= Headborough =

Person who was head of a tithing, and charged with maintaining order

In English law, the term headborough, head-borough, borough-head, borrowhead, or chief pledge, referred historically to the head of the legal, administrative, and territorial unit known as a tithing, which sometimes, particularly in Kent, Surrey and Sussex, was known as a borgh, borow, or borough. The office was rendered in Latin documents as capitalis plegius (chief pledge) or decennarius (tenner).
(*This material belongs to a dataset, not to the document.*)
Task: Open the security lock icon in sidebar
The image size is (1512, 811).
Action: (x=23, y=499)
In the Anglo-Saxon system of frankpledge, or frith-borh, the headborough presided over the borhsmen in his jurisdiction, who in turn presided over the local tithingmen. Frankpledge was a system that existed to create an incentive for a tithing to police itself, and consequently, the headborough was effectively obliged to police his tithing, as well as dealing with more administrative matters. By the early 16th century, the office had evolved into the position of parish constable, a parochial officer subordinate to a hundred-constable.
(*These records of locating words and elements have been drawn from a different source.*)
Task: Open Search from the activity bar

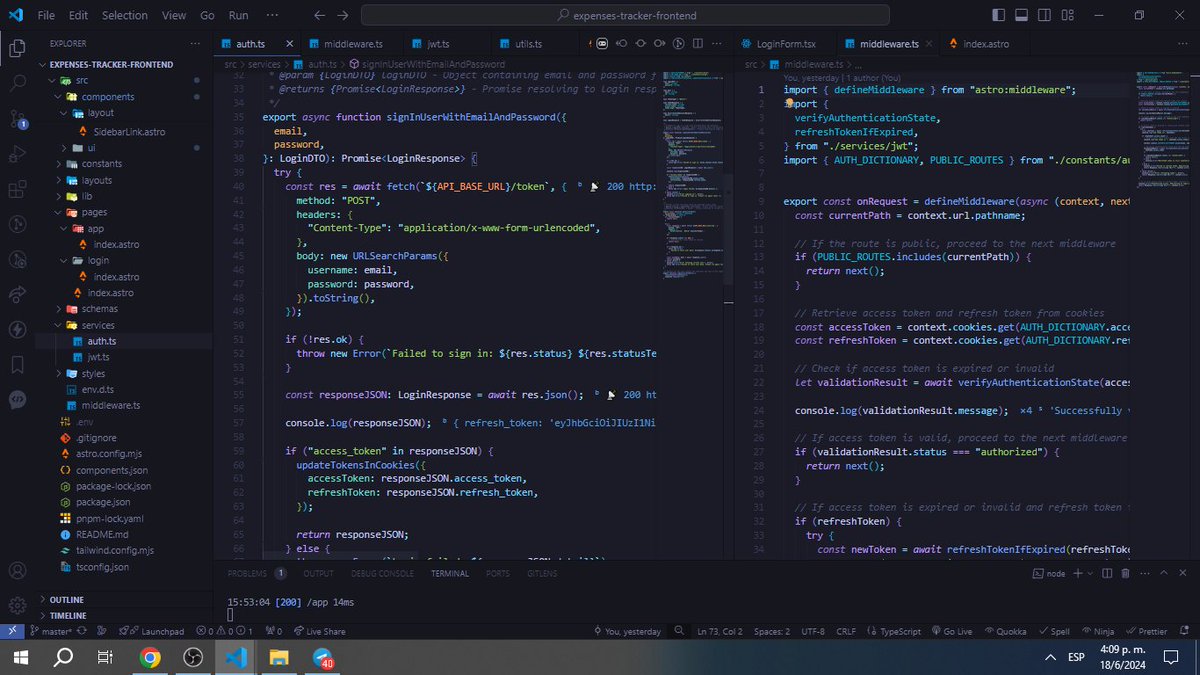Action: [16, 80]
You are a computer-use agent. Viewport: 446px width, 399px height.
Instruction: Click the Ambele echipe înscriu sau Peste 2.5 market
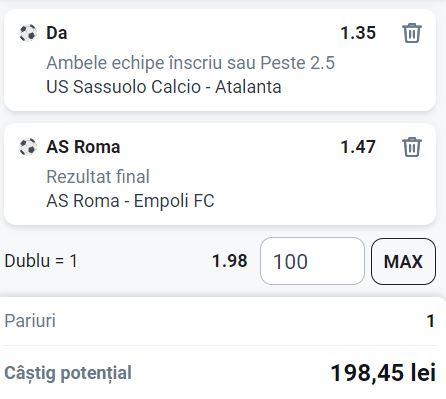coord(190,63)
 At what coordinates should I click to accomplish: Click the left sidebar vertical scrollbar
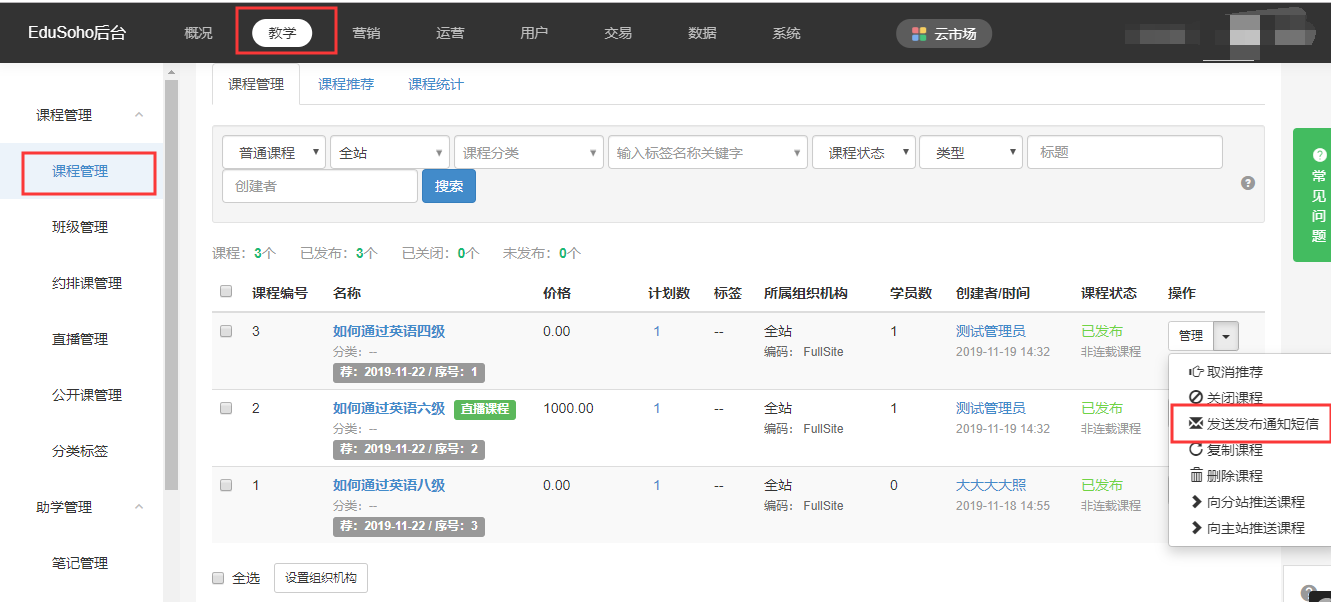tap(170, 300)
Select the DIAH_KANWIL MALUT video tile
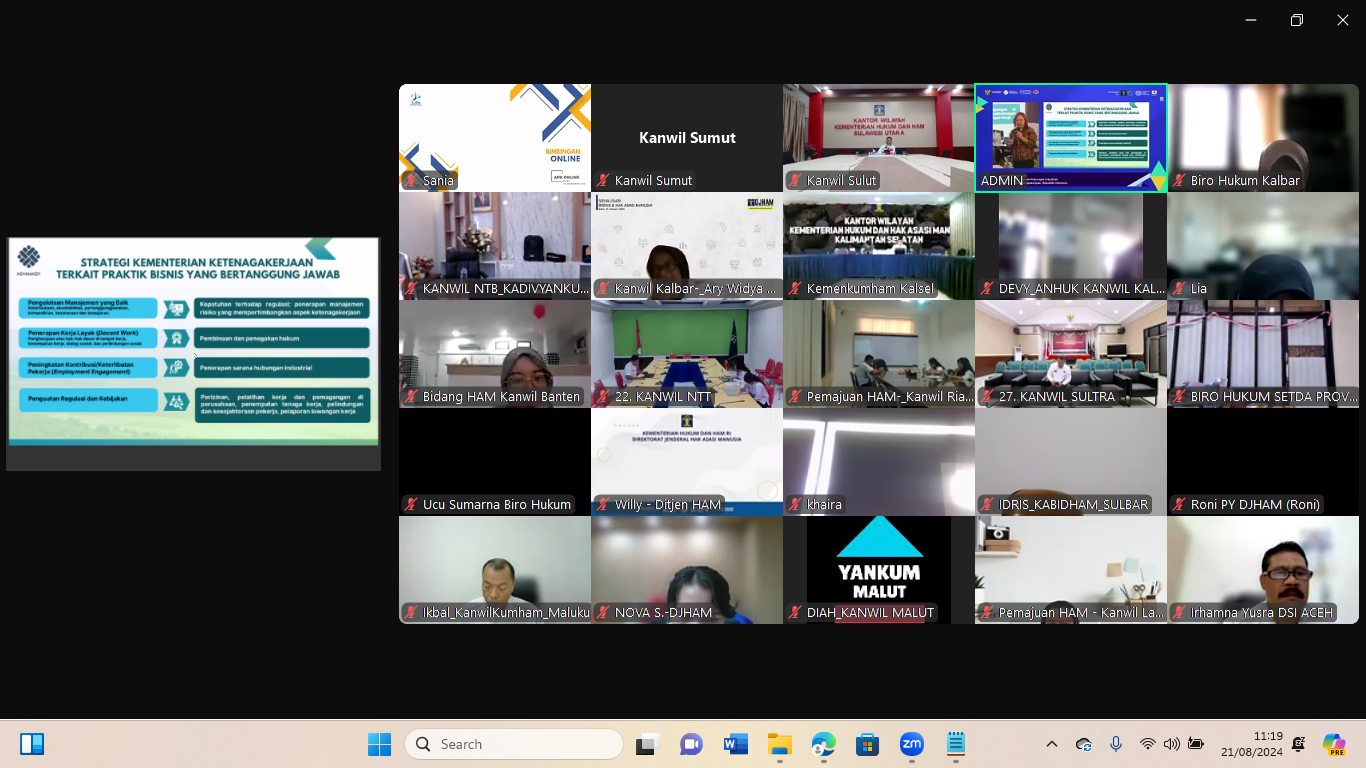This screenshot has height=768, width=1366. [879, 569]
Although the parish constable and hundred-constable share the term, the two roles had different functions, and origins. While the hundred-constable originated from senior military officers enforcing civil order, the parish constable had a wide range of civil administration functions in addition to a recognisable policing role. It is the hundred-constable which originated the term constable, and the parish constable acquired it by comparison; where the term headborough or chief pledge is used in contrast to a constable, the term constable is likely to refer specifically to the role of a hundred-constable.
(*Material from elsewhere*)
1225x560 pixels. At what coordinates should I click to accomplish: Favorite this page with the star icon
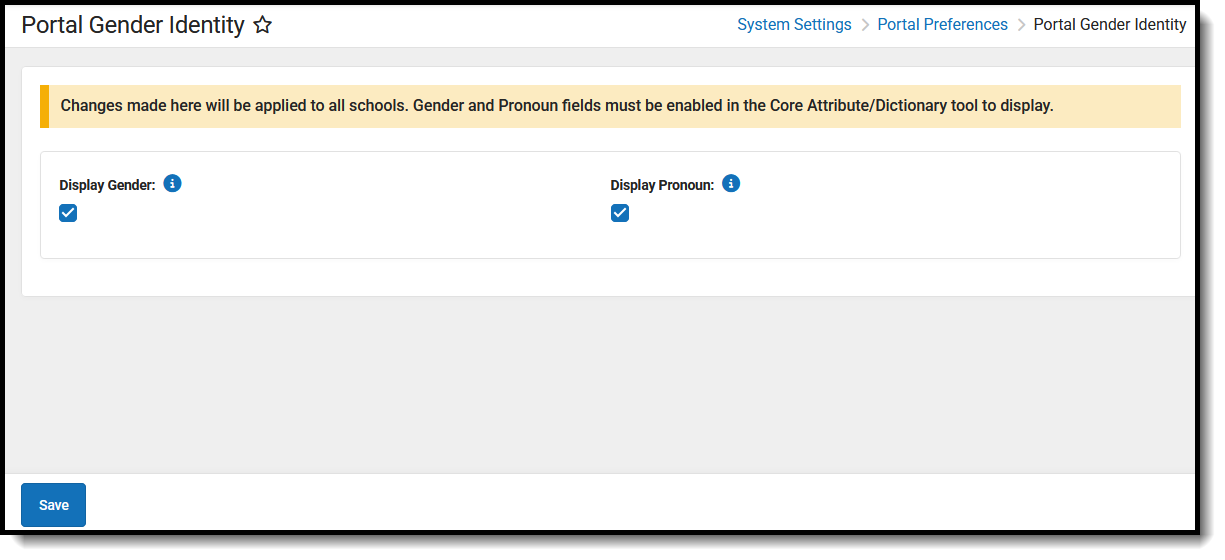262,26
In the sense of parish constable, the term is found in the induction to Shakespeare's The Taming of the Shrew (written c. 1590–92), when the Hostess of an alehouse, arguing with a drunken troublemaker, declares, "I know my remedie, I must go fetch the Headborough" (Induction, i); and again in Much Ado About Nothing (written c. 1598–9), where the dramatis personae describes Verges as a Headborough, subordinate to Constable Dogberry (Act 3, scene 5).